Right-angle drive Here’s a general purpose right-angle drive for drilling everywhere the boatbuilder finds himself working, namely round corners and in tight spaces. It comes with a handle that can be swapped to either side and has a keyless chuck. The 8mm AF hexagonal drive will fit into most makes of drill chuck and ensures that there is no slippage. £23.70 Tel: +44 (0)3332 406406,

New Aquaseal range British manufacturer Everbuild has launched a competitor to the ubiquitous Sikaflex. It claims to be slightly cheaper, and more environmentally friendly, as it contains no isocyanate. The polymer-based Aquaseal 295 is ideal as a sealant and adhesive, but the range includes bonding and caulking products as well. RRP £12.08 Tel: +44 (0)113 240 3456,




Lazarette Nav light Navisafe has launched this neat pocket-sized 55mm waterproof LED battery emergency light with a range of 2nM. It shines for 15 hours on steady light or four days on emergency blink, and has five modes that can be used as 360° all-round light, 225° masthead, 135° stern, flashing light, anchoring and cabin light. The back is magnetic, with a plate, so you can fit it to clothes or the boat... just don’t leave it near a compass. £46 Tel: +47 922 09 001

Varnish roller

These little rollers from YachtIcon may look low-tech, but they have a wealth of features that make them ideal for applying varnish. They are rounded at both ends to avoid streaking, have excellent varnish absorption and release, and the super-fine foam of the roller gives a flawless finish. 4in (10cm) long. From about £1

Deck shoes Made by Conker Marine in Totnes, these must be the ultimate in bespoke, handmade deck shoes.
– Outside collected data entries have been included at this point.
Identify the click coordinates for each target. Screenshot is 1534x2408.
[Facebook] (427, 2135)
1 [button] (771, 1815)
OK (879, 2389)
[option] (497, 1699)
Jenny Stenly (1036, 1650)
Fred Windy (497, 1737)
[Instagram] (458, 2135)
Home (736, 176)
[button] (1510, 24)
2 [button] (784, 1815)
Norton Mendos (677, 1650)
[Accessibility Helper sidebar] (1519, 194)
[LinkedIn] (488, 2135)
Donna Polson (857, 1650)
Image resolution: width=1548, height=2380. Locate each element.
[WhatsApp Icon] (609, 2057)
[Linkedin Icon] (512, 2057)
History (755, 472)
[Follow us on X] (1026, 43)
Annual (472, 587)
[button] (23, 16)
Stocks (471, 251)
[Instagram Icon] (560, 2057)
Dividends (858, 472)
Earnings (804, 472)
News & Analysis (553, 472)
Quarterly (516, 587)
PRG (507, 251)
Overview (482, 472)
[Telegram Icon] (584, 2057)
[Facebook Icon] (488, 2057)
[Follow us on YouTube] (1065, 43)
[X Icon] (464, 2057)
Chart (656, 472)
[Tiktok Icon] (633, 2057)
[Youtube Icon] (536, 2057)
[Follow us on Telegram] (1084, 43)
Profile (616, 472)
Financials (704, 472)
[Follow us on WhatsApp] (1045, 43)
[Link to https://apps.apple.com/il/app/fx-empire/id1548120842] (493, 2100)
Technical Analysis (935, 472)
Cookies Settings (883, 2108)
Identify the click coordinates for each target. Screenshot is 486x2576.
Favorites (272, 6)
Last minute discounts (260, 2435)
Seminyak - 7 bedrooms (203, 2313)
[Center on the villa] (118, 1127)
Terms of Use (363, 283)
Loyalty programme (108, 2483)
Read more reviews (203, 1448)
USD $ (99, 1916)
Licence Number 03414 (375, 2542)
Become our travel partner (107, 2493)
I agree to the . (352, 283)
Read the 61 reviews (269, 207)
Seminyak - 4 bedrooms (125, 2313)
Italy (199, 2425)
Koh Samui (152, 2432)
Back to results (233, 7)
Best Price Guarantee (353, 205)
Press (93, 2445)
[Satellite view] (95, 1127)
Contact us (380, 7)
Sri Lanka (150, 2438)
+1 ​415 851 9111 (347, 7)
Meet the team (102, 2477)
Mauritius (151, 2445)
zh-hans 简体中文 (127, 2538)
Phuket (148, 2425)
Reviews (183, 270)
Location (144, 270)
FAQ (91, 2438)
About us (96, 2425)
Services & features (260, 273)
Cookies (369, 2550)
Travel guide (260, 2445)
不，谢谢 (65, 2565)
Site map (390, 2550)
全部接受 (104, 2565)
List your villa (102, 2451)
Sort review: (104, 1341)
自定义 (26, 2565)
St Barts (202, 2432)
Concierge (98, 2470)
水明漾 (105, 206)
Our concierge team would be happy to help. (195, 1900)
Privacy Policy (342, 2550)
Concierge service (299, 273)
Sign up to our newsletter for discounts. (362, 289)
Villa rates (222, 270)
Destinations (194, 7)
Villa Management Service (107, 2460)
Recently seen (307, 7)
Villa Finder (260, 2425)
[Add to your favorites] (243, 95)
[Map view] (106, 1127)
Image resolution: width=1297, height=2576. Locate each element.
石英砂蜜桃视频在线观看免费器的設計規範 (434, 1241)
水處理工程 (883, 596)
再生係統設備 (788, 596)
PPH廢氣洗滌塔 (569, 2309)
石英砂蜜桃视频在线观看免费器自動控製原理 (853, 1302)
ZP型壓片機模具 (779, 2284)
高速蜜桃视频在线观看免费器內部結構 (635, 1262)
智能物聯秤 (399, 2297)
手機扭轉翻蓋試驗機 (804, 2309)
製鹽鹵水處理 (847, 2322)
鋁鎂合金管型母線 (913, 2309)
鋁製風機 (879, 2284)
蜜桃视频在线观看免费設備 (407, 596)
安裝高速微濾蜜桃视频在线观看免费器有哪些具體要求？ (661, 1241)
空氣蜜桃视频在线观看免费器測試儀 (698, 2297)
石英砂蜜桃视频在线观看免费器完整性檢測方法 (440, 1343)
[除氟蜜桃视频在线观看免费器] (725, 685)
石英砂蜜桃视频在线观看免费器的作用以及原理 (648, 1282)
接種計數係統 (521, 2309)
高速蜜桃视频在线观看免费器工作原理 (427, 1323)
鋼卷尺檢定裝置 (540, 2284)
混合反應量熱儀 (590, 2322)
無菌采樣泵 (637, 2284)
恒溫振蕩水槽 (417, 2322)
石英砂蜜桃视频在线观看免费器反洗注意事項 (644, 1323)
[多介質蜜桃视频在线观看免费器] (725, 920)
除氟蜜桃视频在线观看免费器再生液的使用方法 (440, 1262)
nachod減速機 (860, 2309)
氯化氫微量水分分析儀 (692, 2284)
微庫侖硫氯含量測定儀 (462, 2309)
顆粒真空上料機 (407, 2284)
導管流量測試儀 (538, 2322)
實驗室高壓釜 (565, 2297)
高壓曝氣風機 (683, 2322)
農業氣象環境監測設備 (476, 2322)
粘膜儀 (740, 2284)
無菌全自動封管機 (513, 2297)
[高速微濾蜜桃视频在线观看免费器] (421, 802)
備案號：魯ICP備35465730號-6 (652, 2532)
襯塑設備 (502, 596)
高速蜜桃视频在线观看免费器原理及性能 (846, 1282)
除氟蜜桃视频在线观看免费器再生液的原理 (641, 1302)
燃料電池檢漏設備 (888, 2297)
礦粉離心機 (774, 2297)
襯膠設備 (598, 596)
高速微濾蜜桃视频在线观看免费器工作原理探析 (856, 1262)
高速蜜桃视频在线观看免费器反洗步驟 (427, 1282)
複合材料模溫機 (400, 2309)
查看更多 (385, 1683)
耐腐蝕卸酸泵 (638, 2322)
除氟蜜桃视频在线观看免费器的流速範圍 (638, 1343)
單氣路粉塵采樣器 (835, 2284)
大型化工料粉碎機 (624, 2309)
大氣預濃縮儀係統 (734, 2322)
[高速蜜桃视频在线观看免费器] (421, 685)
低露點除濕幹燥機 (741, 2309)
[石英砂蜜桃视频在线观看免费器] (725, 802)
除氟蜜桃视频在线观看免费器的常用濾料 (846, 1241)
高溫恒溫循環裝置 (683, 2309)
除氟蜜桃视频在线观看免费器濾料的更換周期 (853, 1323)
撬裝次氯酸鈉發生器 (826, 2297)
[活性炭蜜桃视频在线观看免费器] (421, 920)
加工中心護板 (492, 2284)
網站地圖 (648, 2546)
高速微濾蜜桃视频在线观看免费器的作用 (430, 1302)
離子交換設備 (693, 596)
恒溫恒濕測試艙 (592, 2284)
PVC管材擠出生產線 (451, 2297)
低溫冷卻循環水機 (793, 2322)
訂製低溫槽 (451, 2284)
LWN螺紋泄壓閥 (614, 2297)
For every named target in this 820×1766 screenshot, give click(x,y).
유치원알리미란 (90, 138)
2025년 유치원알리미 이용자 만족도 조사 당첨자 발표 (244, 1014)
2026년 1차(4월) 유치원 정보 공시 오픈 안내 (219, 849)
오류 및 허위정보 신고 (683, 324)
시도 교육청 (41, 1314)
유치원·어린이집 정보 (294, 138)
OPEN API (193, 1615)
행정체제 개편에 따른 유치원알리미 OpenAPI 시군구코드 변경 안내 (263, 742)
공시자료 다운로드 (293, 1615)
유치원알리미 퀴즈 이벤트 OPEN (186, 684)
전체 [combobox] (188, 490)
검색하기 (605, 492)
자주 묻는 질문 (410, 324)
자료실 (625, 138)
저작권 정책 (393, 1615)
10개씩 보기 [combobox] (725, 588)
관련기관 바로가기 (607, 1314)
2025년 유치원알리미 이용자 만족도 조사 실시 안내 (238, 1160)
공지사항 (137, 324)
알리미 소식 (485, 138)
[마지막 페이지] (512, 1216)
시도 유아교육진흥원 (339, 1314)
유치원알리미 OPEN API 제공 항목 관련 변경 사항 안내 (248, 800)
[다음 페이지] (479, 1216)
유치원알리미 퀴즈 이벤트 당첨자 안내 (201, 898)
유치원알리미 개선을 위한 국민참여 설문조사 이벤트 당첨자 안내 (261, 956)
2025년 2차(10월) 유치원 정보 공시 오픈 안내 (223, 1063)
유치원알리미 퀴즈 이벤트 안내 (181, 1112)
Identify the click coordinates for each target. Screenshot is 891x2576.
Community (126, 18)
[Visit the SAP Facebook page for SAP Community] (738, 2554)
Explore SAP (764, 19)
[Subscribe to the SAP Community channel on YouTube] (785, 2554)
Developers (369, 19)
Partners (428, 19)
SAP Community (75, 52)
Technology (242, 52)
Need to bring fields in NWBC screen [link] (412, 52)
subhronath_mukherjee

After you’ve decided what colours of high quality leather you want, black or white stitching, type of sole and the exact size, there’s the comfort of knowing that they are fully repairable and should last for years. £155 Tel: +44 (0)1803 862490,


In Portugal Whilst covering the Panerai Transat Classique race in Cascais, Portugal, (p18) I found myself inexplicably in a cocktail bar at lunchtime. Intrigued by the local hooches, I asked the barman if he could show me the finest that Portugal had to offer. He lined up Adega Velha, an excellent and refined brandy, Ginja Albergaria, a bitter herbal cherry liqueur rather like sloe gin, a stunning rare Graham’s 40-year-old port, a 1969 Carcavelos fortified wine and Moscatel de Setubal, an exquisite, cold, floral red sherry. I explained that my expenses sheet wouldn’t stretch to buying even one glass of these, but with a swell of national pride that threatened his shirt buttons, he insisted I try a mere drop of each for free. He then proceeded to pour us both a glass of each that would equate to at least a double in any British pub. He continued doing this for three hours. And the drink? All I can say is, if I could choose a place to die, it would be there, with him...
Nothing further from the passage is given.